Ковалевский выступал за проведение политики национальных интересов, за ее активизацию, особенно на Ближнем Востоке и Балканах. Ему принадлежит несомненная заслуга в том, что в трудные времена, когда престиж России на Балканах был подорван, он сумел в значительной степени его восстановить. Связанный со славянофилами, Ковалевский верил в историческую миссию России – освобождение балканских славян. Он много сделал для оказания им помощи и ориентировал российских представителей на Балканах на усиление защиты интересов христиан. Ковалевский считал, что задачи балканской политики России могут быть успешно выполнены на путях союза с Францией, и в этом плане поддерживал курс Горчакова. При нем существенно усилились русско-балканские связи, расширилась консульская сеть на Балканах, он добился увеличения казенных мест в учебных заведениях России для славянской молодежи. Ковалевский был одним из инициаторов создания Московского славянского благотворительного комитета (1858 г.), оказывавшего материальную и иную помощь балканским славянам.
Не менее активно действовал Ковалевский в области среднеазиатской и дальневосточной политики.

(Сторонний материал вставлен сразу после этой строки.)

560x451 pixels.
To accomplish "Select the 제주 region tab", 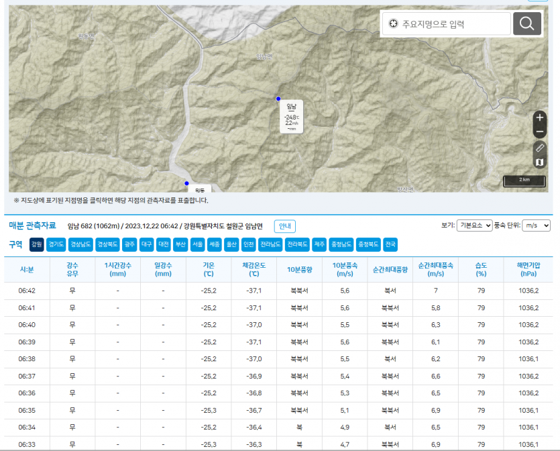I will click(319, 244).
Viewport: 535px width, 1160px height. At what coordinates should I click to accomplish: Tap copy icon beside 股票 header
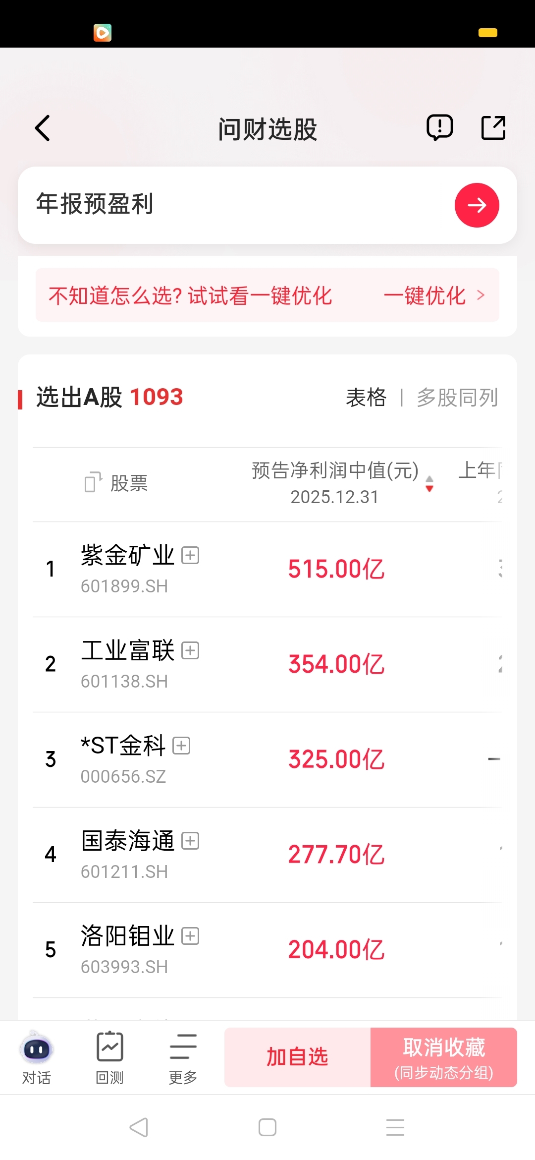93,482
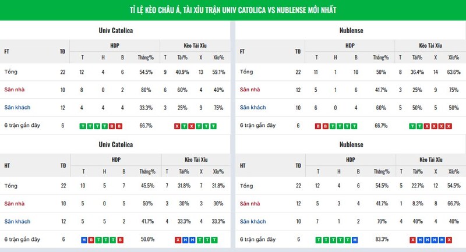Click the FT label in the Univ Catolica table header

(x=7, y=51)

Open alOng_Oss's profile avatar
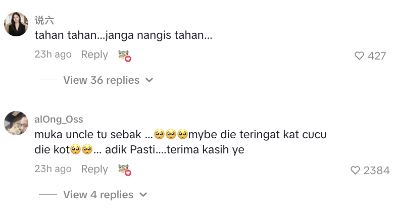16,123
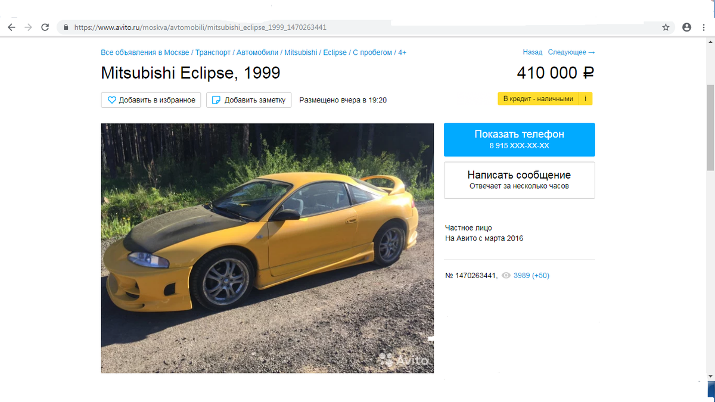Screen dimensions: 715x402
Task: Open Chrome three-dot menu
Action: click(704, 27)
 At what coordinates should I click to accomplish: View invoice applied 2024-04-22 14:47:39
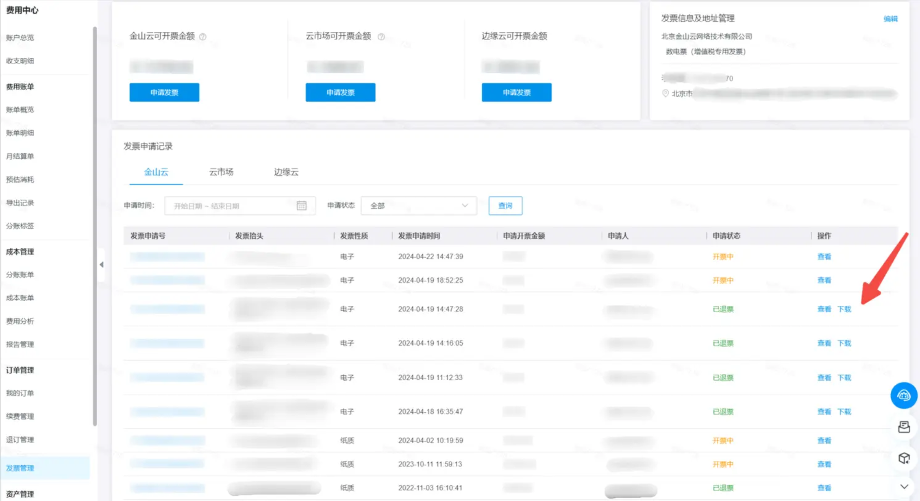pos(824,256)
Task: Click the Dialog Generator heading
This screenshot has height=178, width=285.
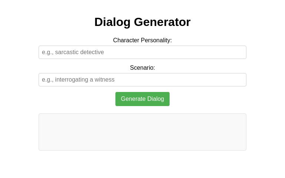Action: (x=143, y=22)
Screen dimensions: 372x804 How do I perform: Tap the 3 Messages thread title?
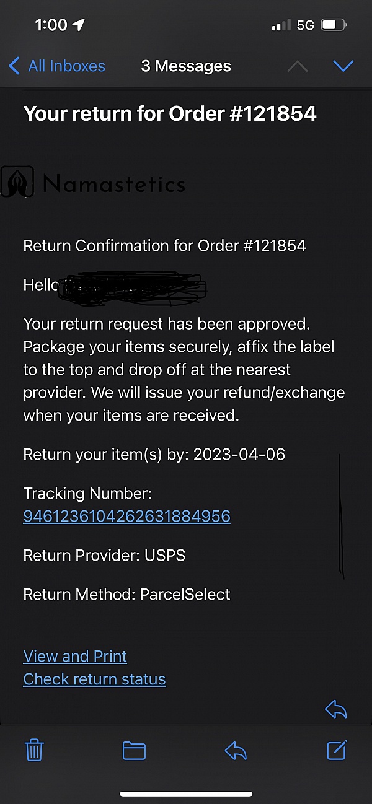pos(186,66)
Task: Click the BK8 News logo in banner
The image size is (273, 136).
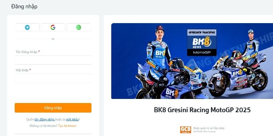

Под его руководством был выработан текст Айгуньского договора с Китаем. Он значительно способствовал продвижению России в Среднюю Азию, много сделал для организации экспедиций Н. В. Ханыкова, Н. П. Игнатьева и Ч. Ч. Валиханова. Известный ученый и публицист М. И. Венюков писал о Ковалевском: «Лучшего направителя азиатской политики России, как Егор Ковалевский, не было во все время существования Министерства иностранных дел»[179].
Ковалевский не был чужд либерально-демократических взглядов, поддерживал тесные связи с известными писателями И. С. Тургеневым, Л. Н. Толстым, Н. А. Некрасовым, был связан дружескими узами с некоторыми петрашевцами. Известный литератор и цензор А. В. Никитенко в своем дневнике отметил, что на вечерах у Ковалевского можно было встретить «самое пестрое общество от Н. Г. Чернышевского до министра иностранных дел А. М. Горчакова»[180]. Бывал там и П. Л. Лавров, впоследствии идеолог революционного народничества.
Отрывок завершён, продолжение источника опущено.